[Start of Attachment]

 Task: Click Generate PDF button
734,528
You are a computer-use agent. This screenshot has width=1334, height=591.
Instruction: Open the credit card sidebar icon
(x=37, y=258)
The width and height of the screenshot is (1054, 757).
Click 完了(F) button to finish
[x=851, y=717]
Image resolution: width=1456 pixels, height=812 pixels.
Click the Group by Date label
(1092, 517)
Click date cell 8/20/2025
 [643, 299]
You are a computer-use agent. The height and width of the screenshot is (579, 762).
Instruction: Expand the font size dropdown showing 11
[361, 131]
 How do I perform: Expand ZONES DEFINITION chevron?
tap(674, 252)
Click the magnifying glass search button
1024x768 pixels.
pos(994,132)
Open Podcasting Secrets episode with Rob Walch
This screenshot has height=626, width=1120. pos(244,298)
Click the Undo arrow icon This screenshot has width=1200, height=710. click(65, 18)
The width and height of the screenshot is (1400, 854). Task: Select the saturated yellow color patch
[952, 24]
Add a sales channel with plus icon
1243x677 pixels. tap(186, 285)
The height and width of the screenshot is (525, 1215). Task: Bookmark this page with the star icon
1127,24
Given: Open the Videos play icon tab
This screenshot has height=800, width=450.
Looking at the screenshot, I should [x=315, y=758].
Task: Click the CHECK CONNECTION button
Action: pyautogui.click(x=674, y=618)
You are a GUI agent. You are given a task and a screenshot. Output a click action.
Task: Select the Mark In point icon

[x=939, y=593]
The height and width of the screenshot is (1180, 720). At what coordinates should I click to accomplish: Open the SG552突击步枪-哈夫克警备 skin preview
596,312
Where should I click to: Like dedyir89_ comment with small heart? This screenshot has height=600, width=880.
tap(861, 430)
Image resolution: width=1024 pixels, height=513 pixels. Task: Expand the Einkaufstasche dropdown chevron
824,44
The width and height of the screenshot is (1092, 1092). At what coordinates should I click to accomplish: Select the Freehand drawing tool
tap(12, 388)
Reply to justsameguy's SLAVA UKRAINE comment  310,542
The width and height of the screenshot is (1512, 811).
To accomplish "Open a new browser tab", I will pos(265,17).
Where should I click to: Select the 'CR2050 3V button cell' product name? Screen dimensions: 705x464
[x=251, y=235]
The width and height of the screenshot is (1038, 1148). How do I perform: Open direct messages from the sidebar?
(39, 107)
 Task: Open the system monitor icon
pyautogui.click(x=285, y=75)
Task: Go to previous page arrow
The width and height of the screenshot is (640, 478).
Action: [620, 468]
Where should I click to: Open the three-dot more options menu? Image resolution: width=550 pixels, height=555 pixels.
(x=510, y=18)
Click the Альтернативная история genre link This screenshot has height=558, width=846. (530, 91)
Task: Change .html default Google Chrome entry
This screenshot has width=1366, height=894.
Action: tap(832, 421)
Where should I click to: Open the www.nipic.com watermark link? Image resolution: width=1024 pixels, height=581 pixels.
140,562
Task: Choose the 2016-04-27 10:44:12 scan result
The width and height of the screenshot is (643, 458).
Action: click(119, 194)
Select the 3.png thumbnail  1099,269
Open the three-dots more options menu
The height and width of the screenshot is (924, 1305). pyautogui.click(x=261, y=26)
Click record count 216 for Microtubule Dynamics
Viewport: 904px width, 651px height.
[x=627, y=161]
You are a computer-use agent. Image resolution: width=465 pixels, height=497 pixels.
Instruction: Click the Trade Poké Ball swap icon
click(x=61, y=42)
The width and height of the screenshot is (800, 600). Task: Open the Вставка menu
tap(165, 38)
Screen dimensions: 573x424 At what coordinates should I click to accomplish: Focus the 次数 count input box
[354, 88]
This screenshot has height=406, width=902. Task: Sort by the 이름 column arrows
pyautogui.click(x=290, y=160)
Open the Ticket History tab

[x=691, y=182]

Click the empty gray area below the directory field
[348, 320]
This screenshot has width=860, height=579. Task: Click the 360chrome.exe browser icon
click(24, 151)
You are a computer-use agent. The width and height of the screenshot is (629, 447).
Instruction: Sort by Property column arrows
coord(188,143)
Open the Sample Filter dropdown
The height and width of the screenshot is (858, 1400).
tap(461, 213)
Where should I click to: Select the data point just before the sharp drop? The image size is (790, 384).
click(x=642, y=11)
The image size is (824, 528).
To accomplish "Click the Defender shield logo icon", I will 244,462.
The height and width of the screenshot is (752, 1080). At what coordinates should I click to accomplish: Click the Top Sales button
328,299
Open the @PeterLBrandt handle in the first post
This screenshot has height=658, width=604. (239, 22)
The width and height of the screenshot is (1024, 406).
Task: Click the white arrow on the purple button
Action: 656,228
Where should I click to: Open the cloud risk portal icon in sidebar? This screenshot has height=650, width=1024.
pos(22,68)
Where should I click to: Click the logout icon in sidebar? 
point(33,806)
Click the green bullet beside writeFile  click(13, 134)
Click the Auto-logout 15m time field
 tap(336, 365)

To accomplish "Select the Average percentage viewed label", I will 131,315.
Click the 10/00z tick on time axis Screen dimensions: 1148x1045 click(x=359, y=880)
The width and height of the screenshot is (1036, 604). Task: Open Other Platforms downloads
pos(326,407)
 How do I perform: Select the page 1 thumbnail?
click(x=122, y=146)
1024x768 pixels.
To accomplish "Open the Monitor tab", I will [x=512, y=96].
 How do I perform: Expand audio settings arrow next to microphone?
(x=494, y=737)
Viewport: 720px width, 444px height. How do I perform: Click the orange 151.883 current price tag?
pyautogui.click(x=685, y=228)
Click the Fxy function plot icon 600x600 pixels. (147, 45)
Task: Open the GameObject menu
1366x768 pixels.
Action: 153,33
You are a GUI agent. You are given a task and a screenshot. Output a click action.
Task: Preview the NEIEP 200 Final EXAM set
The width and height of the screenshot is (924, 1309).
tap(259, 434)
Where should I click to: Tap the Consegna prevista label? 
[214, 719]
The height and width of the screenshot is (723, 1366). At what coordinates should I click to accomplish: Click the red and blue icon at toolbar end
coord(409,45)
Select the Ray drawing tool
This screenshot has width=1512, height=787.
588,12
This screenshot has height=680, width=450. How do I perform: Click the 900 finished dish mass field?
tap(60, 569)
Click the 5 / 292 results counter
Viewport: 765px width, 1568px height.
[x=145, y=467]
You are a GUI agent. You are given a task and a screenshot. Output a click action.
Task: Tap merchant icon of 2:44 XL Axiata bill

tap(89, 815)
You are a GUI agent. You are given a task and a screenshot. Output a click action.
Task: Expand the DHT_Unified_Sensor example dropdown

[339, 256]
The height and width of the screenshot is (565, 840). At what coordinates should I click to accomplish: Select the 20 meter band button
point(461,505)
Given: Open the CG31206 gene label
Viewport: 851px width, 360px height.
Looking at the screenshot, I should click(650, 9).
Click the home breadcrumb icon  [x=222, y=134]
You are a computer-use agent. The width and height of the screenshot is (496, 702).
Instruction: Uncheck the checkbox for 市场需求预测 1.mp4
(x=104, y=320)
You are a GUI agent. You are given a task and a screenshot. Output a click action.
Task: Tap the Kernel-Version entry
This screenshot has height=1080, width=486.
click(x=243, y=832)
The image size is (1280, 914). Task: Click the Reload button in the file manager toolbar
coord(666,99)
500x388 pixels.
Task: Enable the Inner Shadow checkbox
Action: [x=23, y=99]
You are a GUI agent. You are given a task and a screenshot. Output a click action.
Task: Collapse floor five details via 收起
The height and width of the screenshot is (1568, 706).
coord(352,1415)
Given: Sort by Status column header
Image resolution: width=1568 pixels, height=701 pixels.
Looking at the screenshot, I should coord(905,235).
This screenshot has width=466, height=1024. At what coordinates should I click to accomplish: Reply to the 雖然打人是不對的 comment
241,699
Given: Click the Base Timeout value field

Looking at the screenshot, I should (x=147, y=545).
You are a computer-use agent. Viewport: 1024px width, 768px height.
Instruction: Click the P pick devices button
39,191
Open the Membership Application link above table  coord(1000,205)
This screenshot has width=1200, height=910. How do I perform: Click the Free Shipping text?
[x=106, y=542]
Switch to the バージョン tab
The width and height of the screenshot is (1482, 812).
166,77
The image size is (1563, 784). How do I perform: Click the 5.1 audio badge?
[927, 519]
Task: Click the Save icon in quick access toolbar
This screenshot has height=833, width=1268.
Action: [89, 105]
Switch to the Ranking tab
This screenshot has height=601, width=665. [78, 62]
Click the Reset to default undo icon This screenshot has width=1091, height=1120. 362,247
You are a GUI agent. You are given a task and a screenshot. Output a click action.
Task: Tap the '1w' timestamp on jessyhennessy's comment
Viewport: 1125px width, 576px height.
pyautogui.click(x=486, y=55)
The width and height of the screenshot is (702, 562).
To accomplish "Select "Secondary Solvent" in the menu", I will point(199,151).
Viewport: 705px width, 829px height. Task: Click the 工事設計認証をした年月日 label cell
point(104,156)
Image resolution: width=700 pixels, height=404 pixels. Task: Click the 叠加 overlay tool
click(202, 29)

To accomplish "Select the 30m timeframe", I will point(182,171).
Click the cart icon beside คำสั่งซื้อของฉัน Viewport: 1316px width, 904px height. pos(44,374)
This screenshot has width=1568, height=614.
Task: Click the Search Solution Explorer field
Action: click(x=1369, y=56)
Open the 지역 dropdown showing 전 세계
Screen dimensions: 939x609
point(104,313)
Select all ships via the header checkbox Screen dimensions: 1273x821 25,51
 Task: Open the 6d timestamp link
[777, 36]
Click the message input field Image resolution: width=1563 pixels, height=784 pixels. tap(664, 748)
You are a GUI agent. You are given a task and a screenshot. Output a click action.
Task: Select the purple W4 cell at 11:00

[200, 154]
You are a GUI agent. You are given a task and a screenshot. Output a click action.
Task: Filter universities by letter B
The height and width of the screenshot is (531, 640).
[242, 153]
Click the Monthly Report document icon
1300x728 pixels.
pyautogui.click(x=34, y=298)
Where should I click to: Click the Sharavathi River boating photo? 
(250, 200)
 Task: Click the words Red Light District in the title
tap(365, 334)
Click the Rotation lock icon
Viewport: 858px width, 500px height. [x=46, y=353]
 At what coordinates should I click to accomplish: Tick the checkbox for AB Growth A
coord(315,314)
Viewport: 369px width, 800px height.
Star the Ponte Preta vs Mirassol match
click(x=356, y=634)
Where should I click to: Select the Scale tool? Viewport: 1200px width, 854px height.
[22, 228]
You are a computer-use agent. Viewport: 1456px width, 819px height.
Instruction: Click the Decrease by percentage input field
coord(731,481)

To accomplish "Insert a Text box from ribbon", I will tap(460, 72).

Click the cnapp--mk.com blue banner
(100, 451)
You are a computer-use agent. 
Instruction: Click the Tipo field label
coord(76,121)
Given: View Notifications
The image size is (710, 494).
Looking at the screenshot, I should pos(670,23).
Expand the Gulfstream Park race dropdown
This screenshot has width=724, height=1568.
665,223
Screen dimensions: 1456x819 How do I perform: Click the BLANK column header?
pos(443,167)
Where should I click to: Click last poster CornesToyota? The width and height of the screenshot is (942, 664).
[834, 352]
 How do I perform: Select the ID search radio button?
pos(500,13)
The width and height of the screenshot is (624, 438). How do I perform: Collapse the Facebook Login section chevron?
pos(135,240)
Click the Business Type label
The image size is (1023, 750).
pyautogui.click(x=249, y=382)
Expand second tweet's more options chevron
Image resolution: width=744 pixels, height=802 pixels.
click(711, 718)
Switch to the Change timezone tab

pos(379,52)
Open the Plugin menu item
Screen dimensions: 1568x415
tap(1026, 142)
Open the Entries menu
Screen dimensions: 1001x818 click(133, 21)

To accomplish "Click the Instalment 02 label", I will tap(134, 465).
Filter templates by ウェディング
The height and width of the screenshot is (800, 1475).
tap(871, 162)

[End of Attachment]

**Task**: The expected answer is an exact copy of the lines above, beginning at the line with "This screenshot has height=406, width=902." and ending at the line with "Open the Sample Filter dropdown", with both ends in.

**Answer for this exercise**:
This screenshot has height=406, width=902. Task: Sort by the 이름 column arrows
pyautogui.click(x=290, y=160)
Open the Ticket History tab

[x=691, y=182]

Click the empty gray area below the directory field
[348, 320]
This screenshot has width=860, height=579. Task: Click the 360chrome.exe browser icon
click(24, 151)
You are a computer-use agent. The width and height of the screenshot is (629, 447).
Instruction: Sort by Property column arrows
coord(188,143)
Open the Sample Filter dropdown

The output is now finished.